Your task is to reproduce exactly the lines from the one containing "Image resolution: width=802" through the last line below, both ends included, and nothing else, with no pictures.
--- Exercise materials ---
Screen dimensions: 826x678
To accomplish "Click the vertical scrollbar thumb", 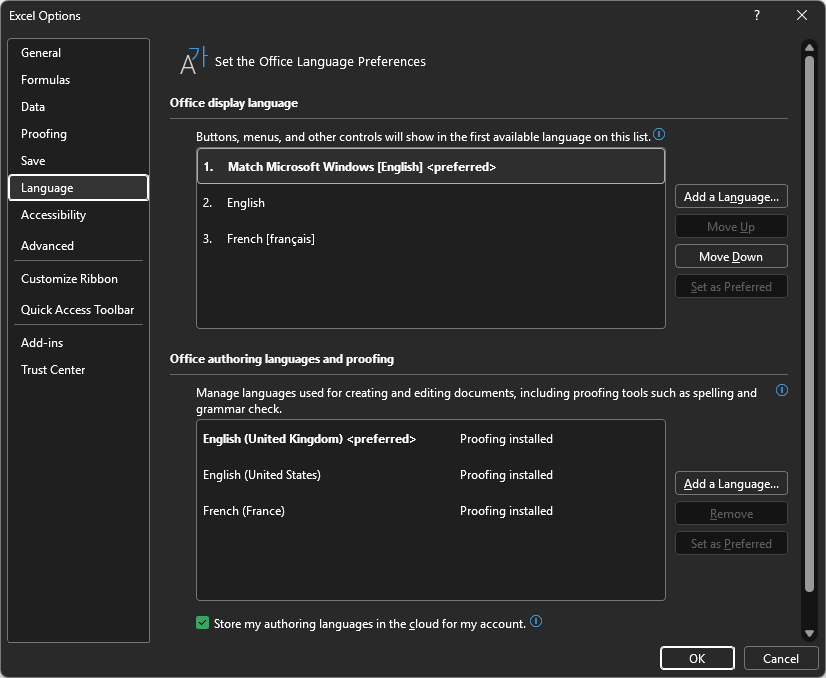I will [x=809, y=323].
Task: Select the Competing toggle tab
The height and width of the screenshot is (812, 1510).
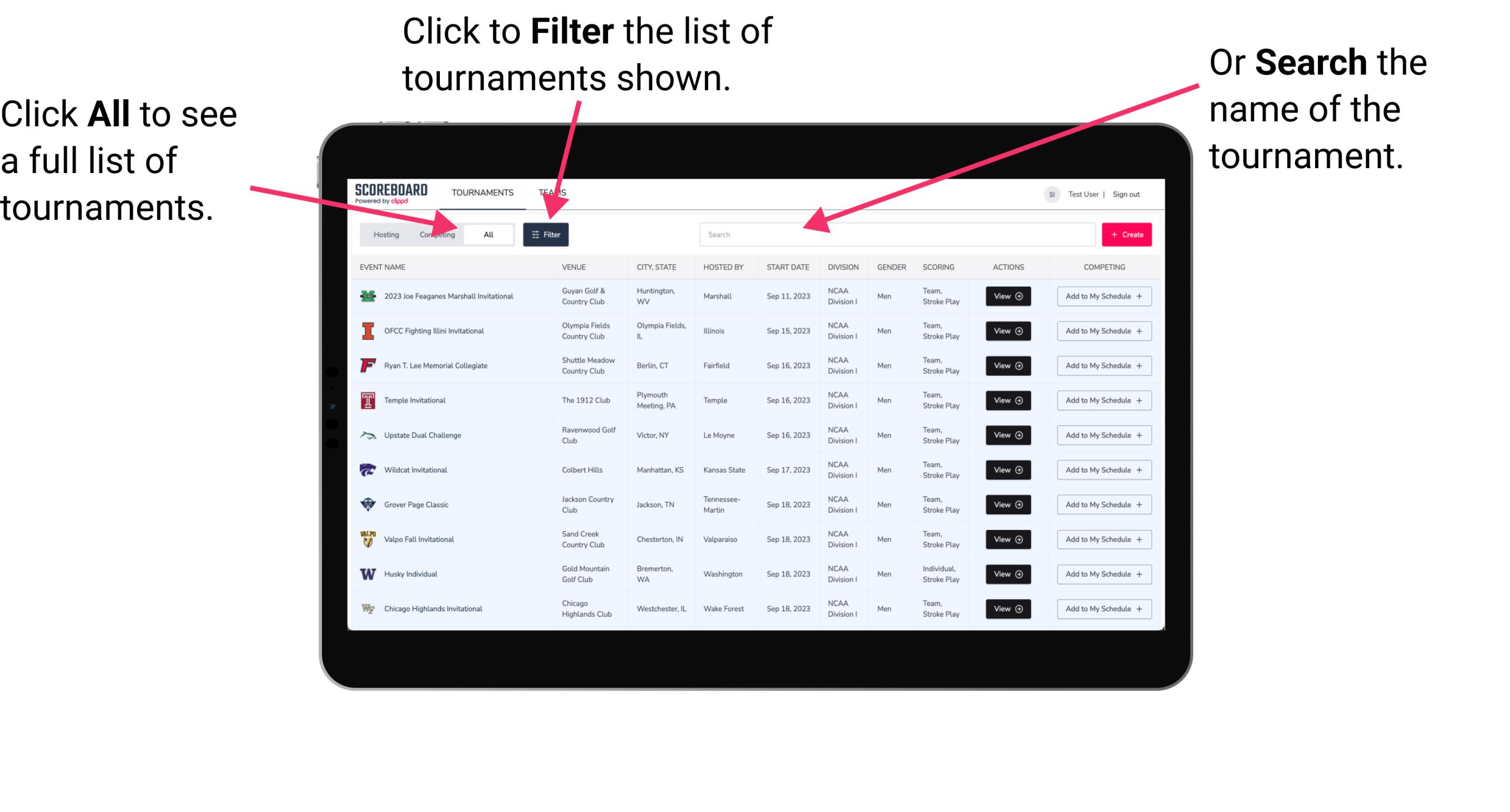Action: pyautogui.click(x=435, y=234)
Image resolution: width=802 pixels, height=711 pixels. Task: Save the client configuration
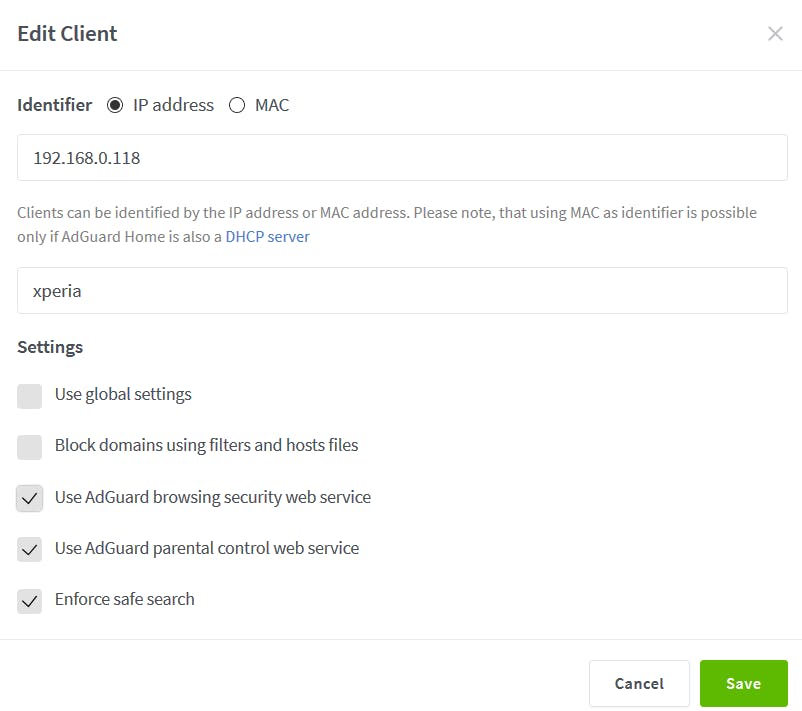tap(744, 684)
---
Your solution:
Image resolution: width=802 pixels, height=711 pixels. Task: Save the client configuration
tap(744, 684)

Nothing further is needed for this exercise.